Check question 8, i have provided the solution to it.
A metal of length 17.01m is heated until it’s temperature rises by 70^oc if it’s new length is 18.02m .calculate it’s linear expansivity?
L.E = (18.02 – 17.01) / (17.01 x 70) = 1.01 /(17.01 x 70) = 8.48 x 10^-4
The ratio of a linear expansivity of a copper to that of iron is approximately 1:5 A specimen of iron and specimen of copper expand by the same amount per unit raise in temperature. What is the ratio of the length of iron to that of copper.
The equation to use to solve this linear expansivity question is xcu/xfe = Lfe/Lcu (linear expansivity of copper/L.E of iron = Initial length of fe/ initial length of copper)
xcu/xfe = 1:5 according to your question
i.e 1/5 = Lfe/Lcu, this means the ration of the length of iron to copper is still 1:5
Describe briefly how you can experimentally determine the linear expansivity A. of a solid, stating all precautions needed for accurate result. B what will be the new area of 400cm2 of a solid, if it’s temperature is raise by 10k?
An iron rob is 1.58m long at0c.what i must be the length of the brass rob at 0c if the difference between the length of the two robs is to remain the same at all temperature. Linear expansivity of iron= 1.2*10^_5k-1 linear expansivity of brass=1.9*10^_5k-1
if i get ur question right, what is means is that change in length of iron – change in length of brass = 0 at all temperature.
let assume the temperature change is 10.
1.2 x 10^-5 = (change in length of iron) / (1.58 x 10)
1.2 x 10^-4 x 1.58 = change in length of iron —- eq 1
1.9 x 10^-5 = (change in length of brass) / (y x 10) : y is the length of brass at 0 degree
1.9 x 10^-4 x y = change in length of brass ——eq 2
equating eq 1 to eq 2
1.2 x 10^-4 x 1.58 = 1.9 x 10^-4 x y
y = (1.2 x 10^-4 x 1.58) / (1.9 x 10^-4) = 0.998m
Thanks Mr. Olajire…
This has been really helpful…
May your knowledge continue to increase.
You are welcome Joel
Thank you very much, may the Almighty continue to increase you in knowledge. This was 100% helpful. Found my question and it’s solution. 👊👊👊
You are welcome
a metal of length 10cm is heated until it temperature rises by 80 degree Celsius,if the new length 20m calculate the linear expansivity?

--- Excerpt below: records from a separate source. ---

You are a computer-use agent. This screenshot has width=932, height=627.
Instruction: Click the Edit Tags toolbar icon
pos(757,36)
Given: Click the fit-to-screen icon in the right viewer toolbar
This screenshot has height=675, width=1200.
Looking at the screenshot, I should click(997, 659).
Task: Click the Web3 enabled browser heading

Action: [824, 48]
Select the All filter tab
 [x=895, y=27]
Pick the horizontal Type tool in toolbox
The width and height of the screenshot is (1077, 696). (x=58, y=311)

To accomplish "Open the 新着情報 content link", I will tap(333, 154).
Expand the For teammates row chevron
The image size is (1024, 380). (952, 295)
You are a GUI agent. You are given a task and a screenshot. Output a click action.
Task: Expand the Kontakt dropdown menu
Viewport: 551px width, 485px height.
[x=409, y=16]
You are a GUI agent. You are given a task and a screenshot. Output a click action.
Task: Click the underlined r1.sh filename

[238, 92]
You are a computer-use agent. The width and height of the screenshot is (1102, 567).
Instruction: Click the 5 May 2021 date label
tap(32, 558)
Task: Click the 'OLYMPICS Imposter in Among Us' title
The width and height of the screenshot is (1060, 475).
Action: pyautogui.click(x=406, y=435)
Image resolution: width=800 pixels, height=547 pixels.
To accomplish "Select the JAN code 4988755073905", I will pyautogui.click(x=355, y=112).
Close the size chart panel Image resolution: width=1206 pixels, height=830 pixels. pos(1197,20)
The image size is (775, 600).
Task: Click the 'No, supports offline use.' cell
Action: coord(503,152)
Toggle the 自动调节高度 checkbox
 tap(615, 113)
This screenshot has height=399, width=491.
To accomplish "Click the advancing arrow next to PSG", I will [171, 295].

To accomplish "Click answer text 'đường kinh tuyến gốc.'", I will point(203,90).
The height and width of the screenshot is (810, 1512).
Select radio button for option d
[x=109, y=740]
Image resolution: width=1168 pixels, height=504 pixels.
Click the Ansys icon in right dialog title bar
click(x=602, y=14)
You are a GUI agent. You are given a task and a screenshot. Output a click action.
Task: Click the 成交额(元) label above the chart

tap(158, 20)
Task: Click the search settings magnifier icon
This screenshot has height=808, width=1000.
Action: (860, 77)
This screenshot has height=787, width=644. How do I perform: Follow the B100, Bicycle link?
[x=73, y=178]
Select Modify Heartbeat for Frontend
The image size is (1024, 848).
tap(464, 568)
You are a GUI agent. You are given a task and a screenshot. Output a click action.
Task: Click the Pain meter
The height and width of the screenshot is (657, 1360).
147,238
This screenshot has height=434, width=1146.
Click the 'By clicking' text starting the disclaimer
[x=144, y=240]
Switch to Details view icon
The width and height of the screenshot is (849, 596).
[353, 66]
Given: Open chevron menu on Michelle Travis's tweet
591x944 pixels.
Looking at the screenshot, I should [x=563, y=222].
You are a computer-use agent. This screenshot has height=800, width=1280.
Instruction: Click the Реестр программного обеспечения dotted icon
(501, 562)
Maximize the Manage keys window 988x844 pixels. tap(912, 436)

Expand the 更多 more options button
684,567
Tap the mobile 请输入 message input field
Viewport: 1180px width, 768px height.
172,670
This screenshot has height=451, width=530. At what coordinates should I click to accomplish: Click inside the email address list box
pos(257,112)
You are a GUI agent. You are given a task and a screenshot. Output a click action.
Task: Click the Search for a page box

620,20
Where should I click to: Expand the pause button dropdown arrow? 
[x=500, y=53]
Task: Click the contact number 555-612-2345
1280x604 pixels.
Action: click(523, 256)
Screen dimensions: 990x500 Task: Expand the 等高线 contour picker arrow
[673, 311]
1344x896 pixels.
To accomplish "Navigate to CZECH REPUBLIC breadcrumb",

The diameter of a rod is 5mm at 35°c what is the temperature when the diameter is 4.99mm (linear expansivity =1.2×10^-5 k-1)
In this case, use area expansivity to solve the question.
at 5mm diameter, the area = 550/28 mm2
at 4.99mm diameter, = 547.8022/28 mm2
area expansivity = 2 x L.E = 2.4 x 10^-5
A.E = (A1 – A0)/A0 (t-35)
An aluminum rod of length 1.8cm at 10`c is heated, produced a difference in length 40.007m. Calculate temperature to which it is heated ( linear expansivity of aluminium=0.000023 . show full working
Chidi, check the question again. An initial length of 1.8 cm to produce a difference in length of 40.007 m. This looks unreal.
A metal length of 16.01 is heated until it’s temperature rises by 60 degrees. If its new length is 15.05meters calculate its linear expansivity.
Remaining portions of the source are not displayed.